Un pasaje en la novela Travesuras de la niña mala, de Vargas Llosa, arroja luz –como a menudo lo hace la literatura, por encima del periodismo light y la comunicación apresurada– sobre el Brexit: que la salida no fue tanto una reacción inédita al reciente proyecto europeo, impulsada por una epidemia neopopulista internacional, sino la última materialización de una vieja emoción.

El narrador se encuentra en Londres a mediados de los años sesenta:

“Una mañana… abrí y me encontré con media docena de muchachos rapados al coco, que llevaban botas comando, pantalones cortos y casacas de cuero de corte militar, algunos de ellos con cruces y medallas guerreras en el pecho. Me preguntaron por el pub Swag and Tails, que estaba a la vuelta de la esquina. Fueron los primeros skin heads que vi.
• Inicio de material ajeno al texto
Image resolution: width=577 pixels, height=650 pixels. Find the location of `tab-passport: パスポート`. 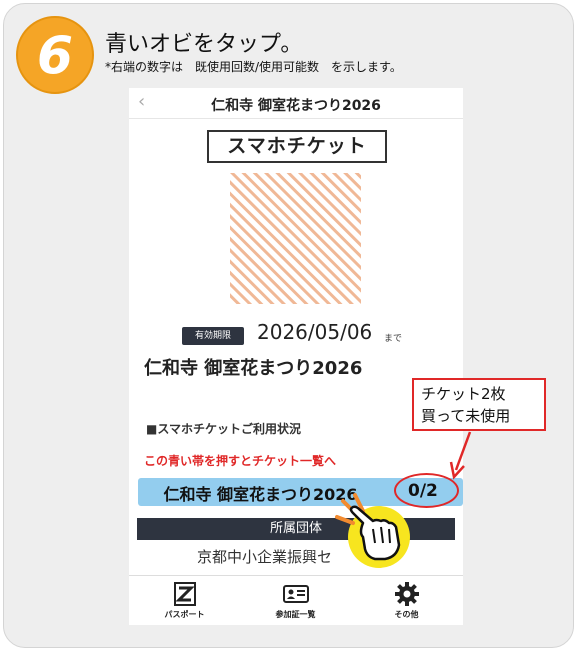

tab-passport: パスポート is located at coordinates (184, 600).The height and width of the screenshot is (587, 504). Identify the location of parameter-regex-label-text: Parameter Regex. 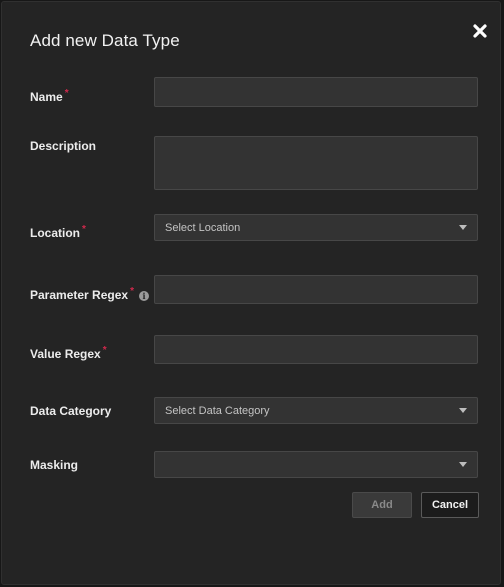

Desde entonces, esas pandillas aparecían de cuando en cuando por el barrio, a veces armados de garrotes, y los benignos hippies que habían extendido en las veredas sus mantas para vender sus chucherías artesanales tenían que salir volando, algunos con sus criaturas en los brazos, porque los skin heads les profesaban un odio cerril. No era sólo un odio a su modo de vida sino también clasista, porque esos matones, jugando a los SS, procedían de sectores obreros y marginales y encarnaban su propio tipo de rebelión. Se convirtieron en las fuerzas de choque de un partido minúsculo, el National Front, racista, que pedía la expulsión de los negros de Inglaterra. Su ídolo era Enoch Powell, un parlamentario conservador que, en un discurso que causó revuelo, había profetizado de manera apocalíptica que ‘correrían ríos de sangre en Gran Bretaña’ si no se atajaba la migración.”

El Brexit no es, como muchos creen, insignia de un supuesto movimiento global neopopulista de signo contagioso.
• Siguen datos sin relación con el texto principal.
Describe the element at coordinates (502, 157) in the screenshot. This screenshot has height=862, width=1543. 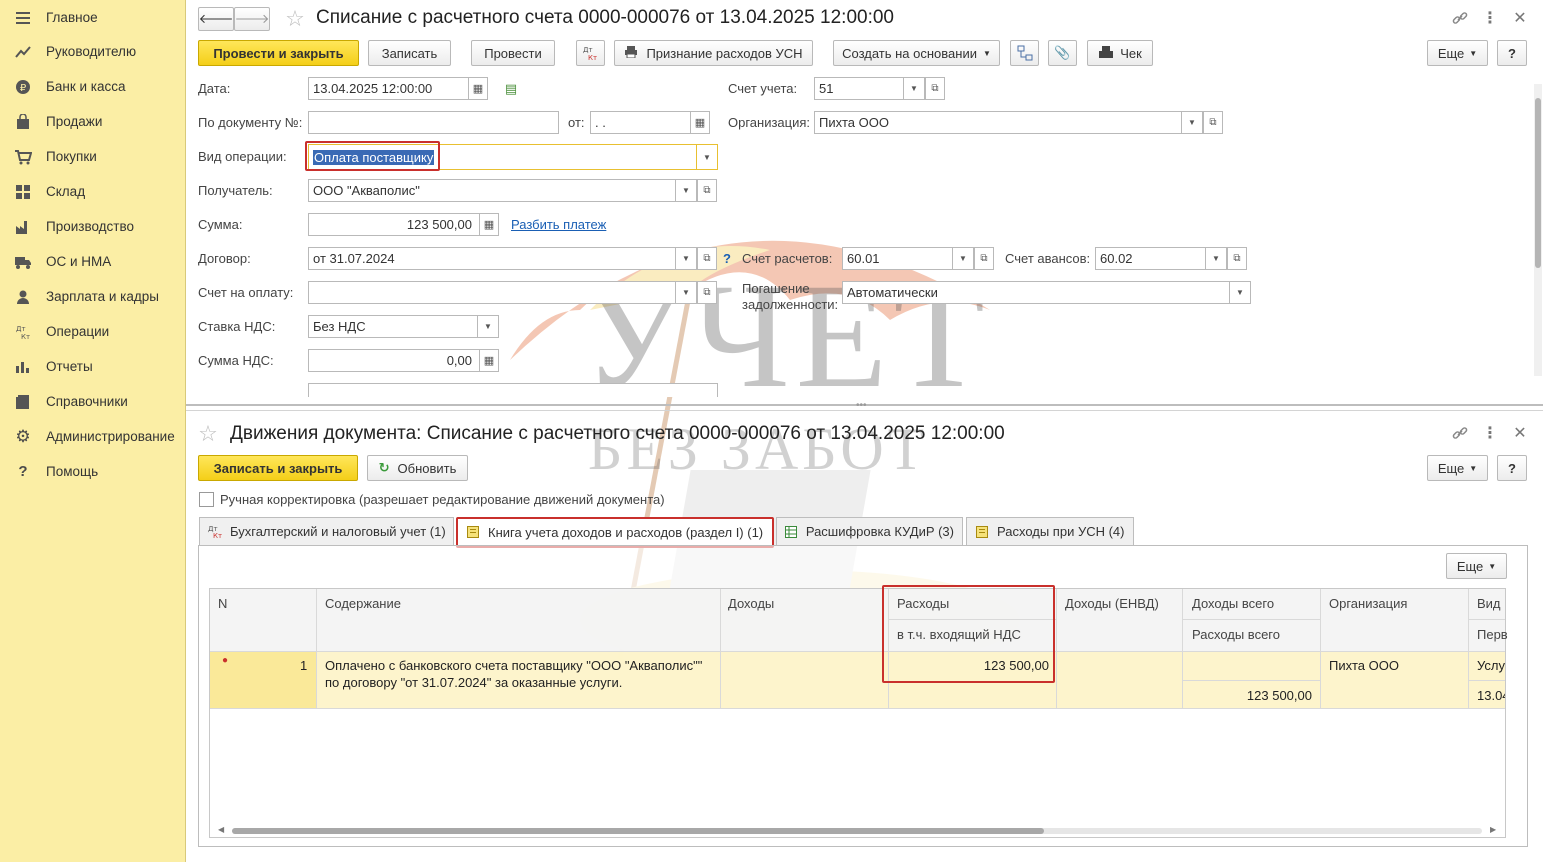
I see `operation-field: Оплата поставщику` at that location.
Anclada en el antiquísimo y fundacional sentimiento insular ingles, la semilla que produjo el Brexit ya había germinado en los sesenta como una reacción al cosmopolitismo hippie de la posguerra, algunos de cuyos máximos valores fueron precisamente el multiculturalismo y la migración. Por supuesto, los skin heads a los que alude Vargas Llosa son una expresión extrema de ello, pero también una indicación de las predisposiciones nacionalistas y racistas que habitaban en la isla desde mucho antes. El progresismo de los sesenta, liberal y democrático (aunque en ocasiones anticapitalista), fue recibido desde el inicio con animadversión. ¿Qué rechazaban? La incertidumbre que supone la libertad: otras razas, otras culturas, otras ideas. ¿Cuál es su contraparte? La tradición segura: Dios, tierra y rey, como dice el lema conservador de los tories.
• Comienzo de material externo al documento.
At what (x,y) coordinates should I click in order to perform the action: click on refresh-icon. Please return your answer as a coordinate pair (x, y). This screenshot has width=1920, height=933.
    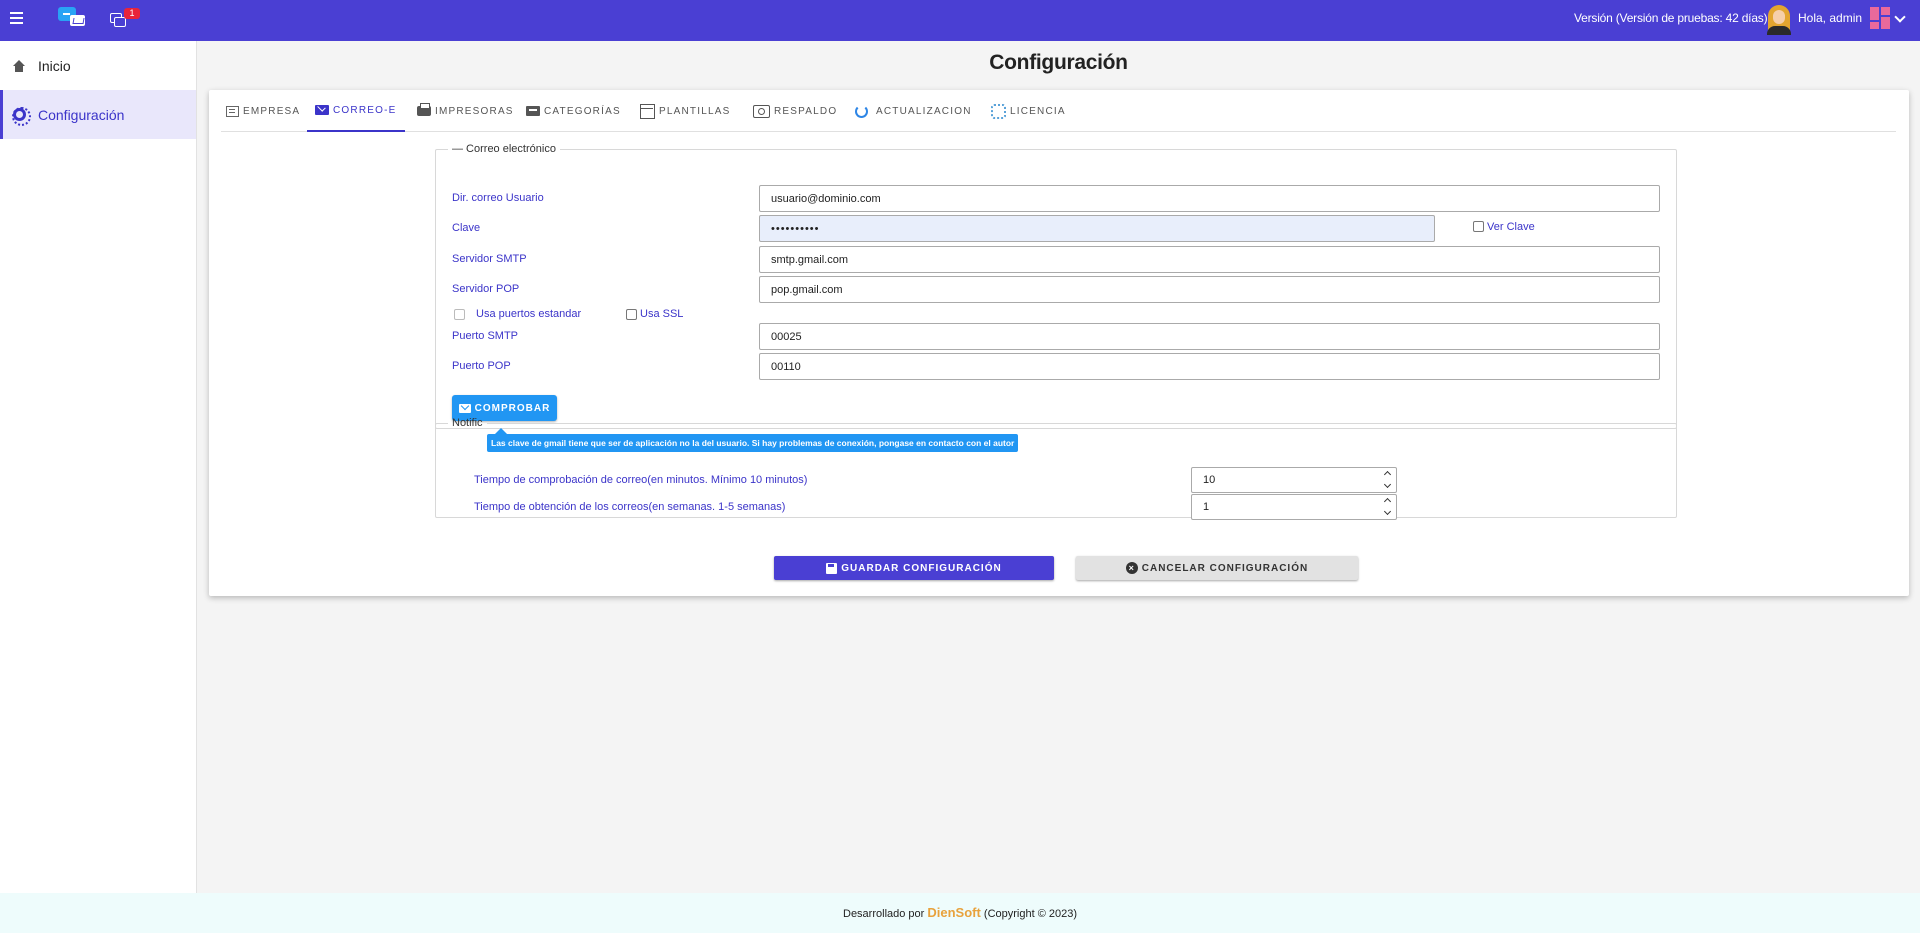
    Looking at the image, I should click on (862, 111).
Bueno, pues resulta que los jóvenes reaccionarios de aquella ola son exactamente los viejos que hoy votaron por la desintegración. El Brexit no es, como muchos creen, insignia de un supuesto movimiento global neopopulista de signo contagioso, sino el berrinche local de una generación frustrada, cuyos demonios ya se habían revelado (y rebelado) antes, aunque esta vez con consecuencias más serias. No se trata ni de una crisis internacional de la democracia liberal, como se teme impulsivamente, ni mucho menos del fin del capitalismo o la globalización. Existen símiles con el disparate trumpista y demás dislates, sí, pero como exposiciones demagógicas nacionales, no como frentes de una corriente ideológica que pretenda –o pueda– replicarse en todo el mundo. Por eso la derecha fracasó en Austria y en Holanda y muy posiblemente lo haga en Francia y Alemania.

Con esa referencia, podemos deducir lo siguiente: 1. Que, aunque retrógrado, el Brexit fue catártico en cierto sentido, pues canalizó (momentáneamente) una energía reprimida de tiempo atrás, y acaso evitó, o al menos postergó, que corrieran esos “ríos de sangre” que vaticinaba Powell; 2. Que esta demagogia inglesa no es el inicio de un efecto dominó que, como el comunismo soviético, amenace seriamente a la libertad mundial, aunque tenga consecuencias indudablemente serias que al menos conminen a la Unión Europea; 3. Que lamentablemente y para terminar, no es una expresión pasajera; que cuando muera esta generación de viejos reaccionarios, no lo hará también el sentimiento insular inglés, tan recurrente en los siglos, como lo desvela –otra vez– la literatura, en Stevenson, Defoe, Conan Doyle, Kipling, etc; con toda seguridad, en algún momento, de una forma u otra, se volverá a expresar.